With the cast of Rogue One…

Yesterday, in Part 1, we asked ABC News Clayton Sandell about his work, reporting hard news, the entertainment beat, and how he came to be a Star Wars fan. Today, we delve into Clayton’s fandom, determine what pieces of the Saga move him, and ask about his hopes for the future of the franchise. Enjoy Part 2 of the Q & A.

What is your favorite SW property (film, show, book, comic)? Why?

I am primarily a movie guy, and ESB and “Rogue One” rank up there as my favorites. I love watching “Rebels” and was sorry to see it end, although the animation folks have some great stuff planned. I try to read all the books (just finished “First Shot”) and loved the way “Catalyst” really gave me a deeper understanding of “Rogue One,” especially the relationship between Galen Erso and Orson Krennic. The comics have been a lot of fun.  (We did a limited live stream series on the Vader comics in partnership with Marvel last year.)

I do love the books, except for the times when they deal with things that are a little too analogous to real life.  I remember a brief mention in “Catalyst” for example, where the Ersos had to deal with subletting their apartment before moving off-planet. And in “Last Shot” you had a droid who kept going on about brewing “caf.” It’s a tiny peeve of mine and absolutely no reflection on the very talented authors. I just prefer not to be reminded of real-life stuff that sometimes infringes on the space opera fantasy vibe.

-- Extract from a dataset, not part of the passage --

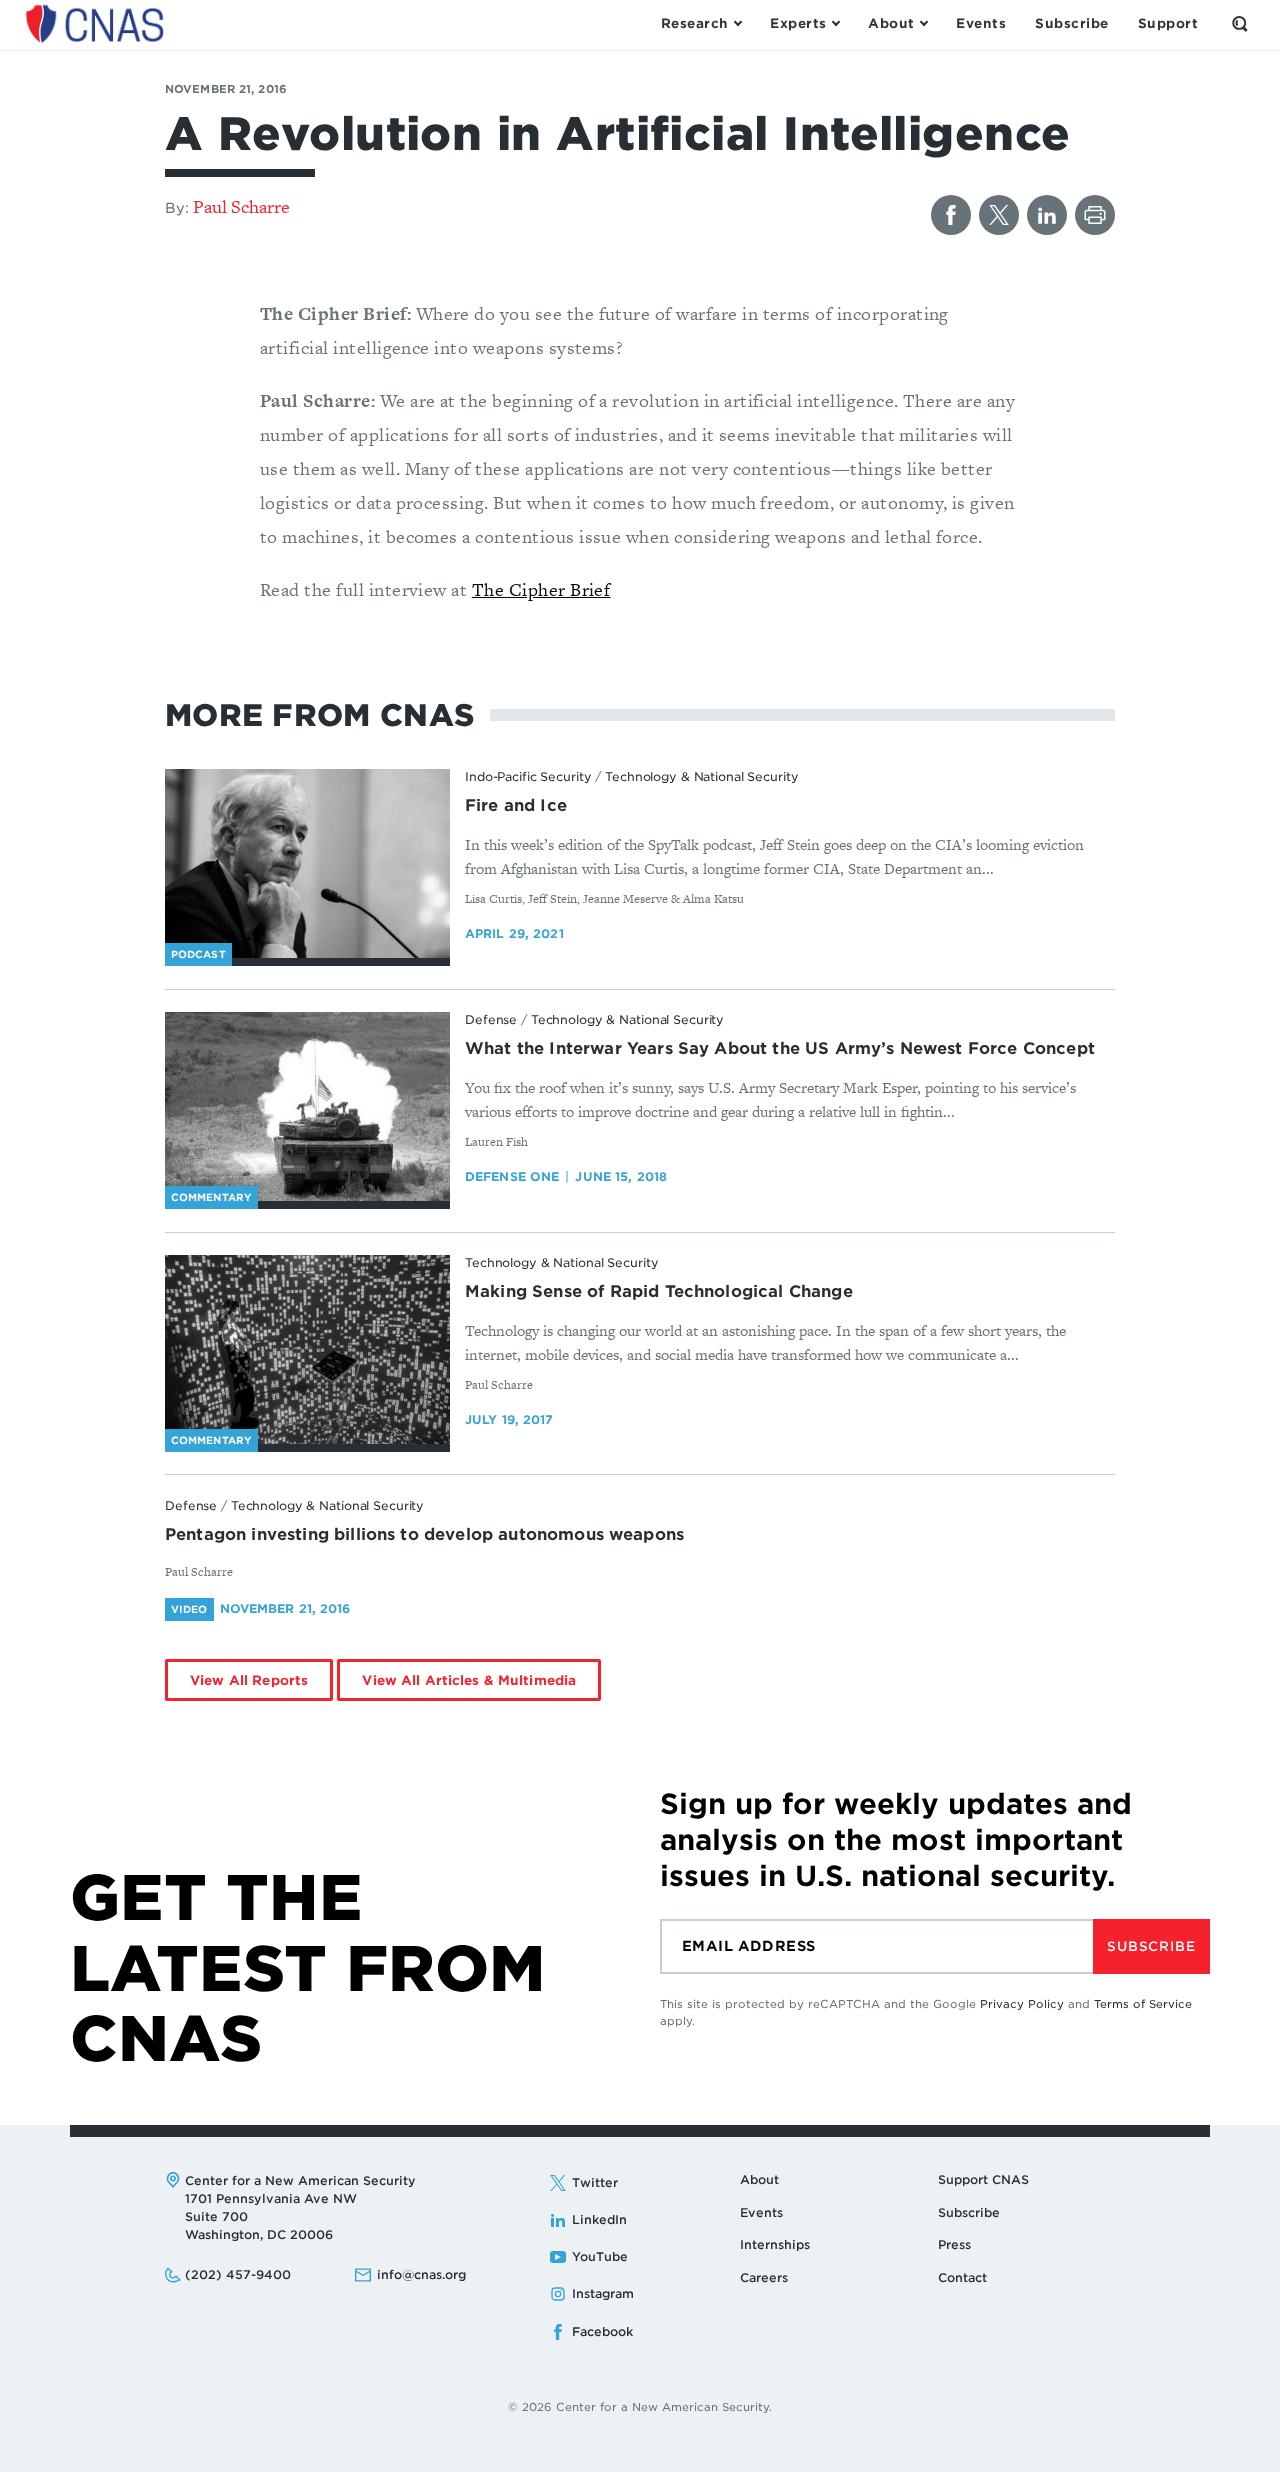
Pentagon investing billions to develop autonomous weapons (424, 1534)
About (759, 2179)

As for video games, I love Battlefront. I was spending a lot of time playing it up until a few weeks ago, usually at the end of the day to unwind after the kids went to bed. But then one night, my four-year-old threw a lightsaber hilt while playing, destroying the TV screen. So I essentially got a forced break from all video games for a while.

As for Battlefront II, I’m admittedly not a very good gamer, and I felt like I’d just gotten comfortably skilled at Battlefront when the new one was released, and I didn’t want to immediately abandon it. But then I ran into the lovely Janina Gavankar and felt kind of guilty that I didn’t have much to say about the game yet. The TV’s fixed now, so I’m sure I’ll be diving back into it soon!

What do you expect from Solo? 

You know, with Star Wars, or any film, really, my goal is to go into a theater without expectations, to the extent that’s possible in the age of social media, fear of missing out, et cetera.  Like Luke going into the cave on Dagobah, I hear a little Yoda-voice in my head as I walk into the theater: “Your expectations… you will not need them.”  I learned my lesson I think with the prequels. I don’t hate the prequels, but watching The Phantom Menace trailer over and over again, I had built it up so much in my head and knew exactly in MY mind what they were supposed to be. I think there was no way I wasn’t going to be let down, and so it was partially my own fault.  So when it comes to “Solo,” I try really hard not to have any expectations, other than wanting it to be fun, a great story, and true to the spirit of Star Wars. I will admit, however, that “Solo” has me the most nervous for a purely personal reason, which is, Harrison Ford. The man was (and still is, really) like a god to me. (I dressed up as Indiana Jones, like, three Halloweens in a row, circa 4-5-6th grade.) And this will be the first time we’ve seen a new actor give a new take on a Holy Trinity (Luke-Leia-Han) character, so it’s kind of a big deal. But look, I have a tremendous amount of faith in the filmmakers and actors and can’t wait to see what they’ve done. I think Alden Ehrenreich and Donald Glover are just fantastic. Thandie Newton? Spectacular. And how can you go wrong with Clint Howard, people!?! The more I watch the trailers and TV-spots, the more excited I get.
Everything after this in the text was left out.